Aanvankelijk had ik nog hoop dat het probleem vanzelf zou verdwijnen. Het lichaam weet veel eigengereide onderdelen weer in het gelid te krijgen dus waarom niet een opstandige kies  die om aandacht schreeuwt. Volgens mijn dochters kon ik zonder gevaar voor complicaties per dag doordrukstrips vol paracetamol consumeren. Zo kocht ik tijd voor een lichaamseigen genezing en voor het uitspitten van internet op berichten over spontaan herstel. Niet gevonden. Conclusie: dit probleem kan het lichaam blijkbaar niet aan. Waarschijnlijk is de afbraak al te ver gevorderd op het moment dat er kaakzeur waarneembaar wordt. Dan maar een wonder, dat heeft geen last van natuurwetten. Geen wonder te vinden, op dat hele internet niet. Vreemd. Onheilspellend. Er zijn toch genoeg zaligen die met een paar rotte kiezen de heiligenstatus kunnen bereiken. Willen ze niet of kunnen ze niet?

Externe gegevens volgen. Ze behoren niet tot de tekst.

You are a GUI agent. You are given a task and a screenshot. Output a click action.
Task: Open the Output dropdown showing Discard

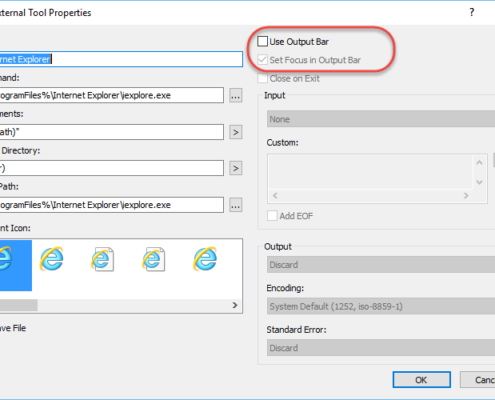coord(381,265)
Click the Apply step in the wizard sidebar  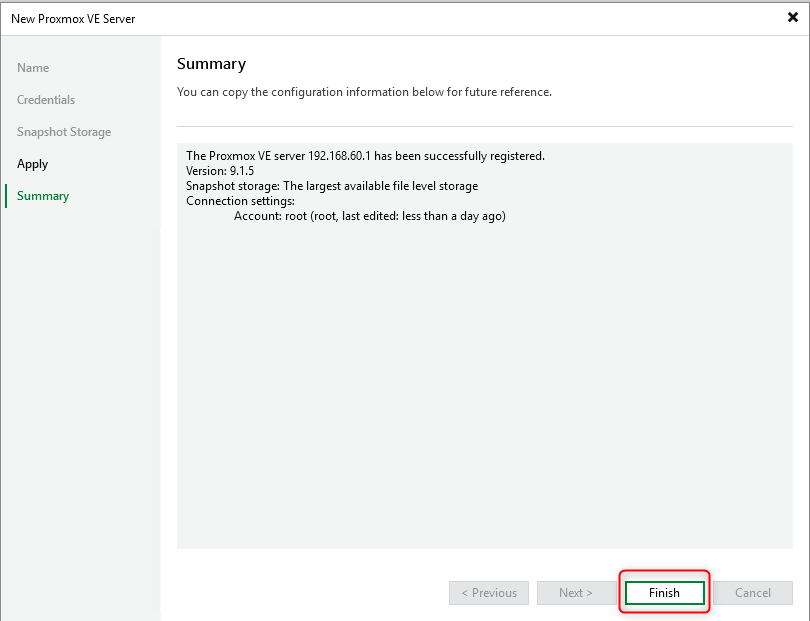click(33, 163)
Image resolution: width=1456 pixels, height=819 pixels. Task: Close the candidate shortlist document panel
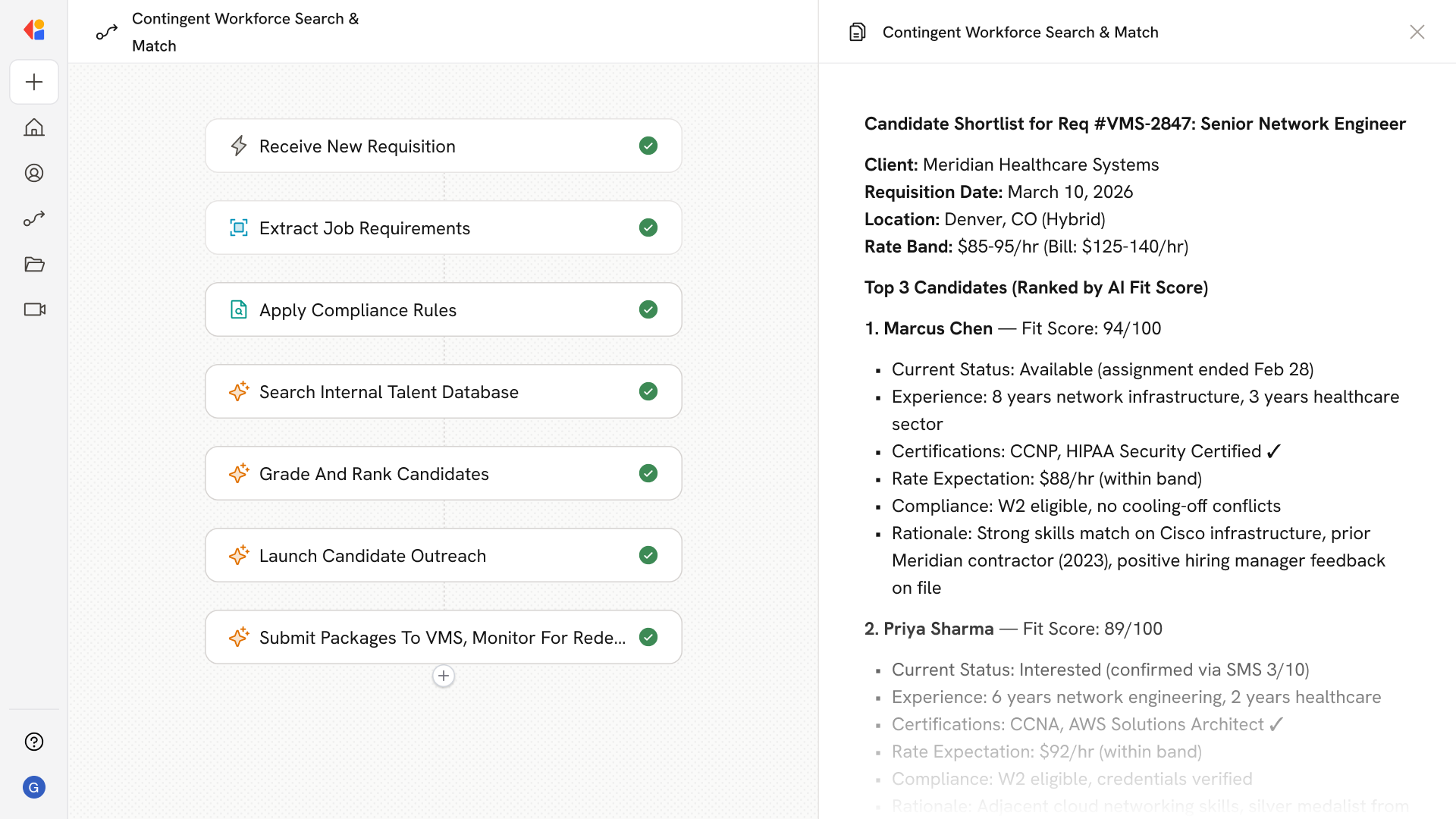[1417, 32]
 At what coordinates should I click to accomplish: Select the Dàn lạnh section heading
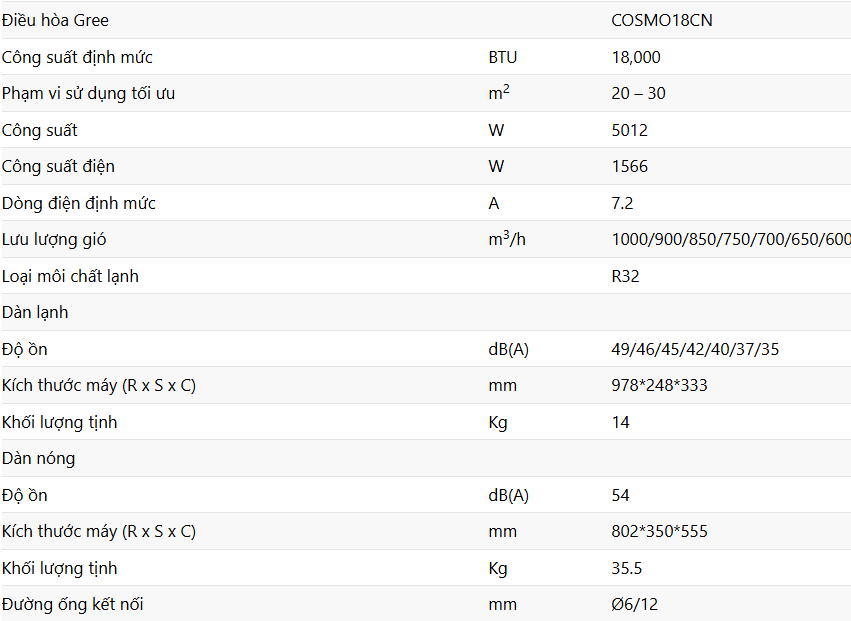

Willen ze niet in één slechte adem genoemd worden met bekpus en kaaketter? Of hebben ze net te weinig goede daden verricht om een bonkende kies weer in het gareel te krijgen. Mijn laatste hoop was de heilige Apollonia, patrones van de tandartsen. Natuurlijk was er aarzeling want wat goed is voor de tandarts hoeft nog niet perse goed te zijn voor de zenuwenlijder die op zoek is naar verlichting.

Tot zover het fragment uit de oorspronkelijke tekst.